Assem al Kaabi has been in Israeli jails for 15 years. (Photo: via Alhadaf News)

By Assem al Ka’abi

Years have passed and the prison bars still won’t let us live our lives. You stand here alone: fighting death with hope, watching everything grow older while you are still fighting for your own existence. You live your life facing one battle after another, trying to defend your name and save your dreams. You try to fit in the crowd, treating oblivion with love and memory – a vivid memory that arms you with your best moments to help you through your worst.

The longer the distance, the closer you think the end is. Then, you realize it is only another beginning of another long way towards hope. You do not know what awaits you. You need to hold on to your smile.

In prison, things have different meanings. Small pleasures, like getting a needle and a thread, make you feel like you have seized the world in your hand – like your cell is as big as the universe! Joy is now a reunion with your family, whom you have not seen for years – a reunion that demands you to condense all your feelings, your joys and your questions in a 45-minute visit. Happiness is now the taste of a food you have not seen in years. If that is not deprivation, what is?

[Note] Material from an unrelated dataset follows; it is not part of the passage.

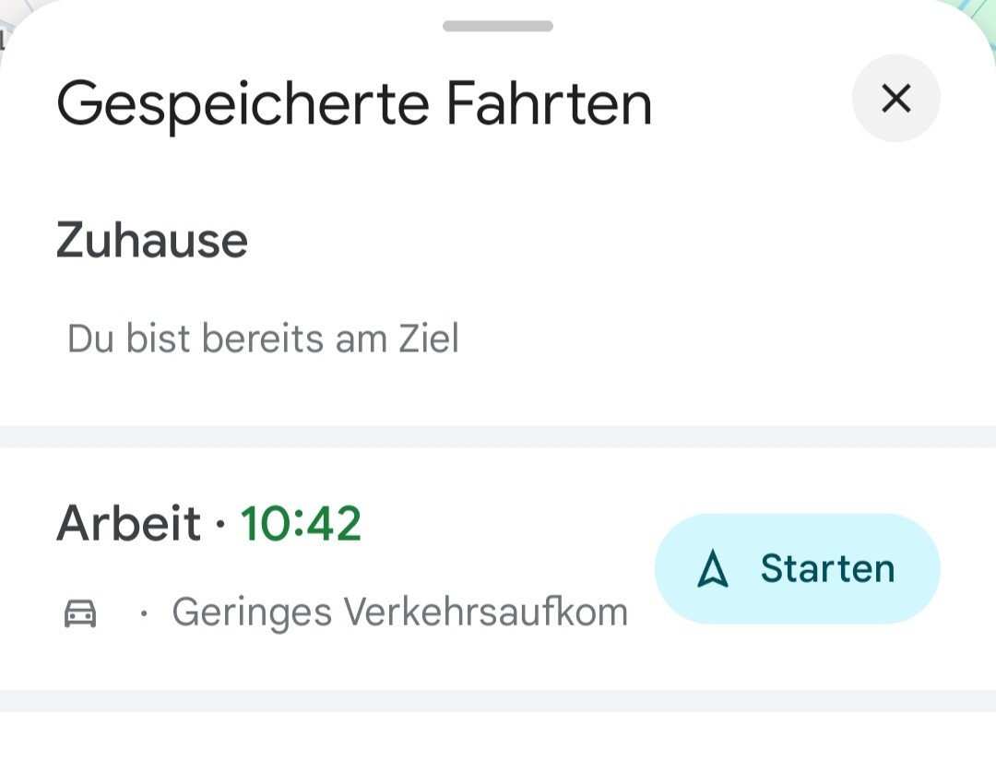Tap the 'Du bist bereits am Ziel' message
This screenshot has height=761, width=996.
pyautogui.click(x=263, y=339)
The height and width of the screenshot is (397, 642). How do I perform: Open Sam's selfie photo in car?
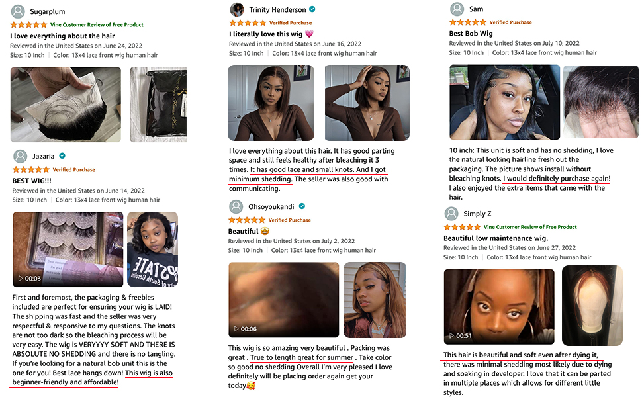point(504,103)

On this day, I complete fifteen years in prison and start my sixteenth. Despite the long years of suffering, this year has its own beauty. This year, tragedy is mixed with unlimited joy. I am blessed to celebrate my engagement to my sweetheart, Sumoud, daughter of our leader and mentor, Secretary General Ahmed Sa’adat (Abu Ghassan). Today was not chosen randomly for my Qiran, official signing of engagement. It marks the birthday of my beloved Sumoud, to whom I say,

“May you remain a blooming rose with the sweetest fragrance that fills my heart! May you remain a symbol of hope and steadfastness! How I hate my compulsory separation from you. How I grieve the loss of loved ones whom I wish were here to share us our happiness. Those loved ones shaped and nourished my memory with their affection and generosity. They are the pride that will remain carved in our hearts forever. They are the stars that lighten the darkest of my nights and the hardest of my days.”

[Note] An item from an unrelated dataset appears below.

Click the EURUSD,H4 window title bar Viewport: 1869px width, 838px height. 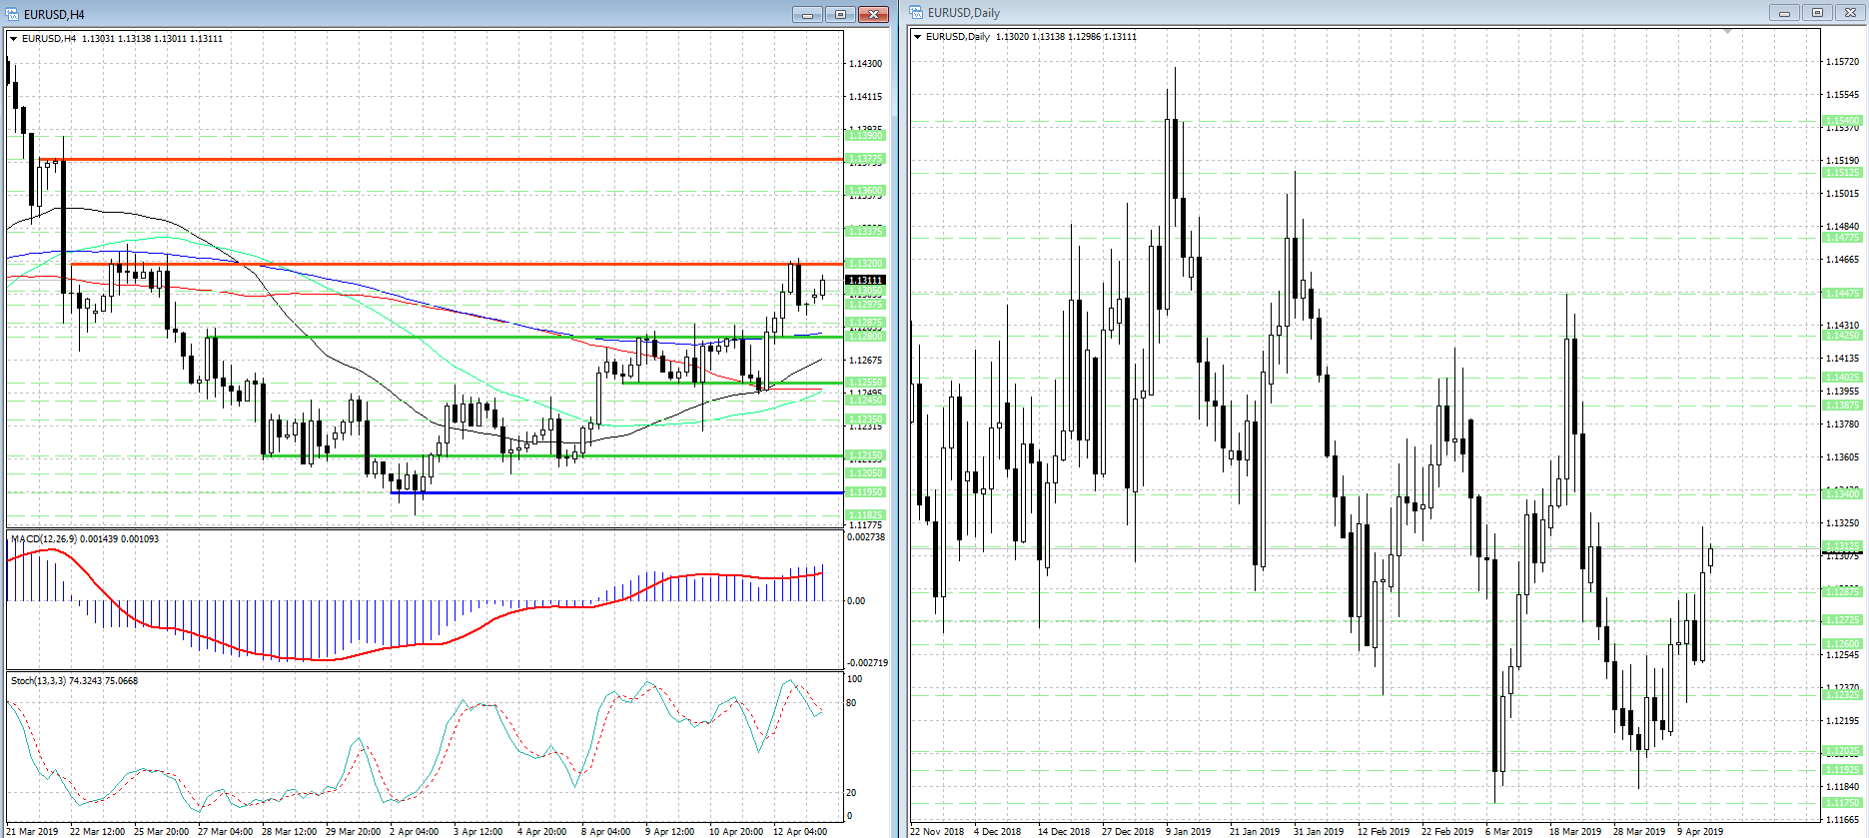click(400, 14)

Throughout those years, death has beaten me twice. The first was when it took away my mother.

O dear mother! Allow me to send you the sweetest bouquet of roses to adorn your pure grave. Once you were gone, nothing was left. O dear mother! In all these years of separation, I have saved you every smile and every joy in this world. I have woven them into a gift for the moment we reunite. I used to believe that death might put an end to my longing. How naive of me! Death has only deepened my feelings towards you.

The second time death defeated me was when it took my companion, Nader. Nader, the battlefield companion who was an example of pride and purity.

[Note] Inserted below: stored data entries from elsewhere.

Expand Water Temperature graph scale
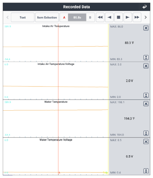 click(x=146, y=133)
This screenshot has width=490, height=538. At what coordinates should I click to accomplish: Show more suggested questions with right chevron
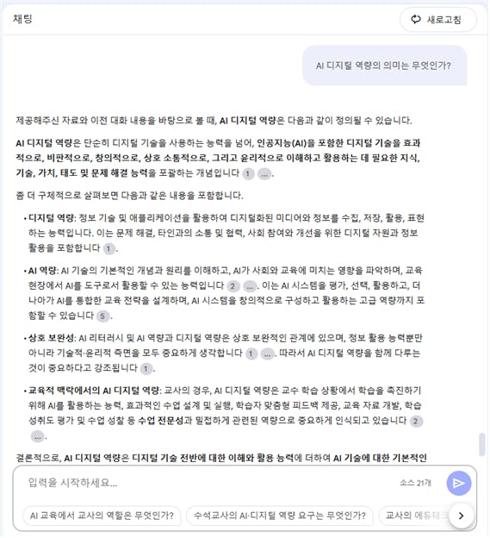tap(461, 516)

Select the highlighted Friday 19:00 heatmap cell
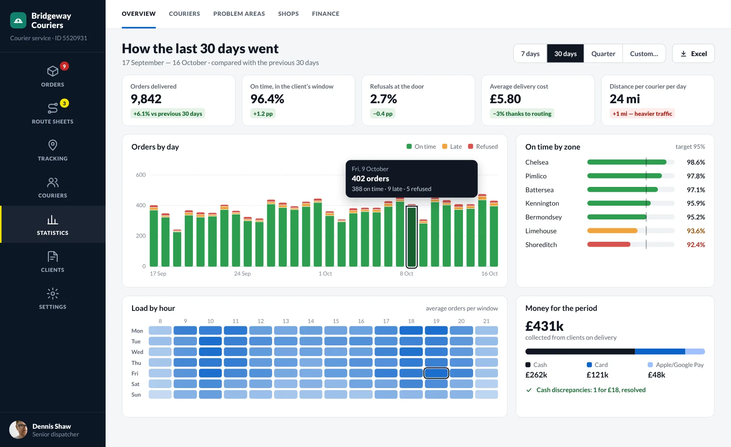436,373
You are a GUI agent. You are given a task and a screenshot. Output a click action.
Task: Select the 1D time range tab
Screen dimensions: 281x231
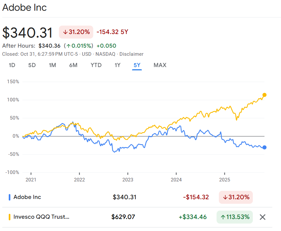click(x=12, y=65)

O dear friend! Will I ever forget you? No. Forgetting is betrayal to our pledge of loyalty. We both shared one dream: a life for our people like that of others around the world. But it’s our land that has the highest price of all – your precious blood. O Nader! You are gone now, you left behind a homeland that is torn apart by opportunists and conspirators, people who see the life of an entire people as a commodity they can sell and buy.

O comrade! If only you knew how hard things are now. They abandoned us along the way. Look at all those young men on the side of the road. Look how they still smile to the future despite the endless hardships. What conspirators want now is a generation of quitters, youth whose thoughts cannot go beyond securing a smoke of weed. What they want is an aimless generation, devoid of dignity, honor and pride. They want this generation to be intolerant, to get used to killing and bloodshed. They took everything and left us nothing but our names carried by our exhausted bodies that are drained by misery.

On this day that combines so many contradictions, I write to all my loved ones: my father, my brothers and sisters. I write to tell you that you are the joy that awaits at the end of this strenuous journey. I still dare to promise you of a reunion despite everything we have been through. You are the hope that gives me strength to survive. I send you a thousand kisses.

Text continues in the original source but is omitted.